Supervisor :
Eletta Negretti
Contact :
eletta.negretti@legi.cnrs.fr
Lab :
LEGI Grenoble
Date :
not available in 2022
Key Words :
gravity currents, stratified/rotating turbulence, topography, boundary layers
Contexte :
When buoyancy driven flows encounter topography, a downslope dense current, also called gravity current, is created. Gravity currents (GCs) play an important role for the transport of water masses in the oceans. Their exchange involve boundary layers (BLs), high shears and density gradients, instabilities and generation of sub-mesoscale vortices at [km] scale. The resulting mixing influences the final stabilisation depth of the water mass, which controls the whole convection process (thermohaline circulation). These flows however, occur at such small scales and are so rapid that a full resolution of their dynamics is out of reach for numerical models.

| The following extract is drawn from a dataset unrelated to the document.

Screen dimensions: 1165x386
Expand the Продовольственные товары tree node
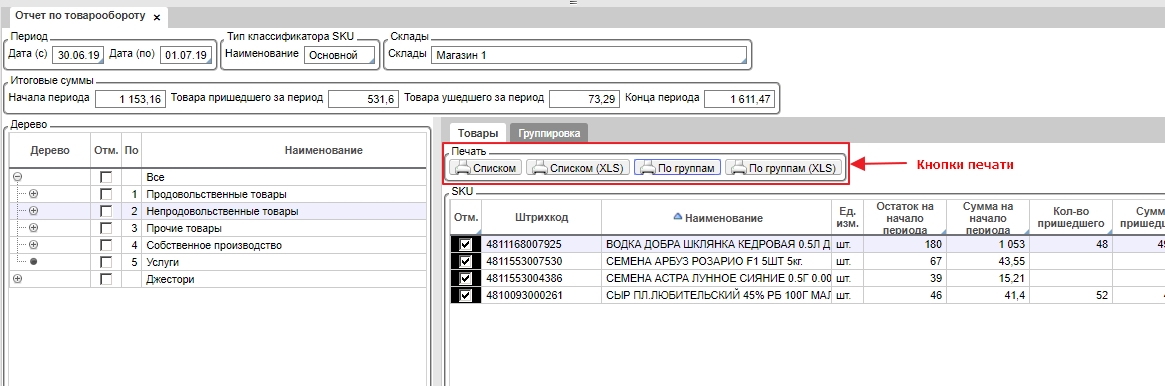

Consequently, they need to be correctly represented in general ocean circulation models (OCMs) (see Danabasoglu et al (2010)).
Project :
The main goal of this master project is to process existing experimental data of experiments performed at the Coriolis Rotating Platform, realized using saline solutions to generate GCs injected at several points equispaced on the platform’s circonference at the top of an inclined boundary, shaped as an inversed cone. Velocities were measured using PIV and the density using conductivity probes. Both PIV data and the conductivity probes data have to be analyzed for the different 12 experiments that has been performed. The outcome of the internship is part of a larger project (TUBE) in order to test and calibrate the developed numerical code CROCO under non-hydrostatic conditions in collaboration with the SHOM laboratory (Brest, AID). More on the project on this website :http://www.legi.grenoble-inp.fr/web//spip.php?article1441
Top view of an experiment of an axisymmetric rotating gravity current with the injected saline solutions highlighted by the fluorescent dye. The salty flow descents the slope adjusting to the Coriolis force and finally intrudes into the two-layered ambient flow creating small scale and dipole structures as evident from the image.